- [EXERCISE INSTRUCTIONS] Your answer should repeat exactly the lines from the one holding "Instruction: Click the" through the end of the data, and it should contain no pictures.

(Entries taken from a collection)
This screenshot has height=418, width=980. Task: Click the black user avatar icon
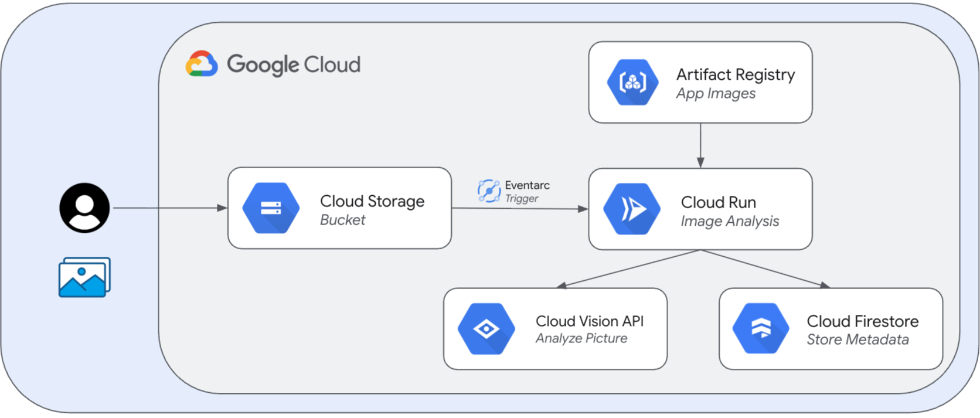[x=84, y=208]
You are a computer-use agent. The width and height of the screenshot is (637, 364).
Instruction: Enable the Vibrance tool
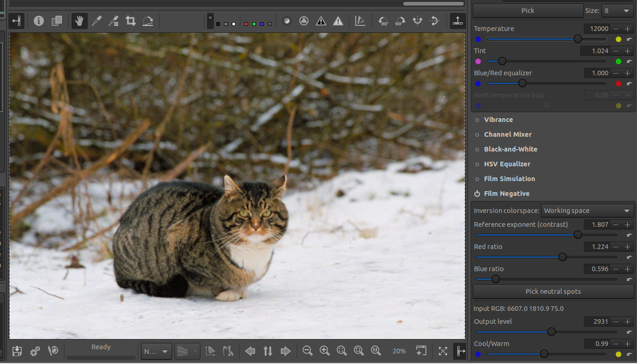(477, 120)
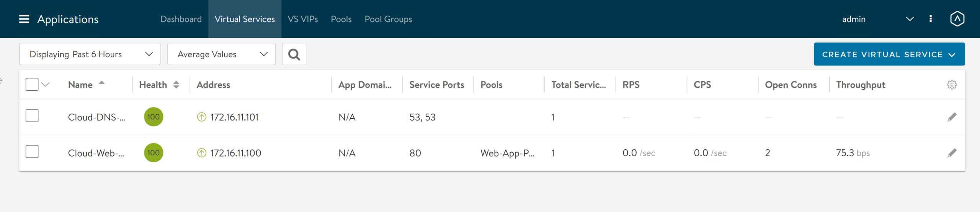
Task: Toggle the select-all header checkbox
Action: (32, 85)
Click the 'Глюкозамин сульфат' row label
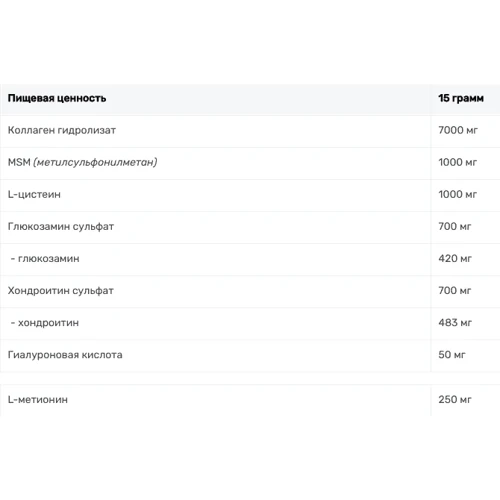 pos(61,227)
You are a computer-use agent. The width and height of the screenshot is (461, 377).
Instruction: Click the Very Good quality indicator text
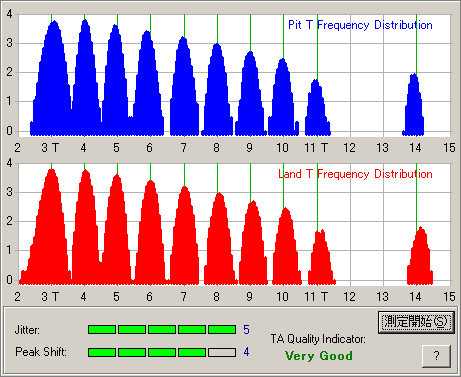pyautogui.click(x=319, y=356)
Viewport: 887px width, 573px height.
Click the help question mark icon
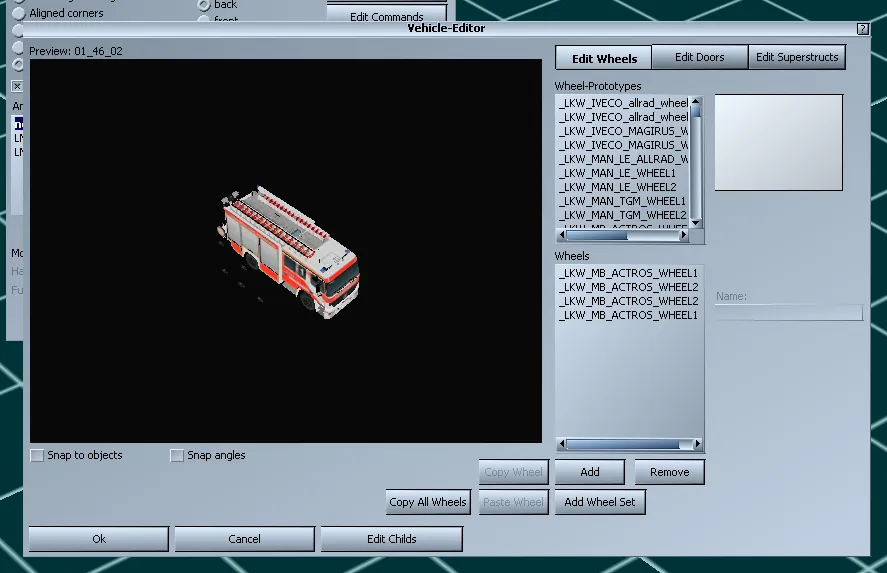pyautogui.click(x=863, y=29)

- [SOLUTION FOR THIS PROBLEM]
Instruction: Click the Very Good quality indicator text
pyautogui.click(x=319, y=356)
Viewport: 887px width, 573px height.
Click the help question mark icon
pyautogui.click(x=863, y=29)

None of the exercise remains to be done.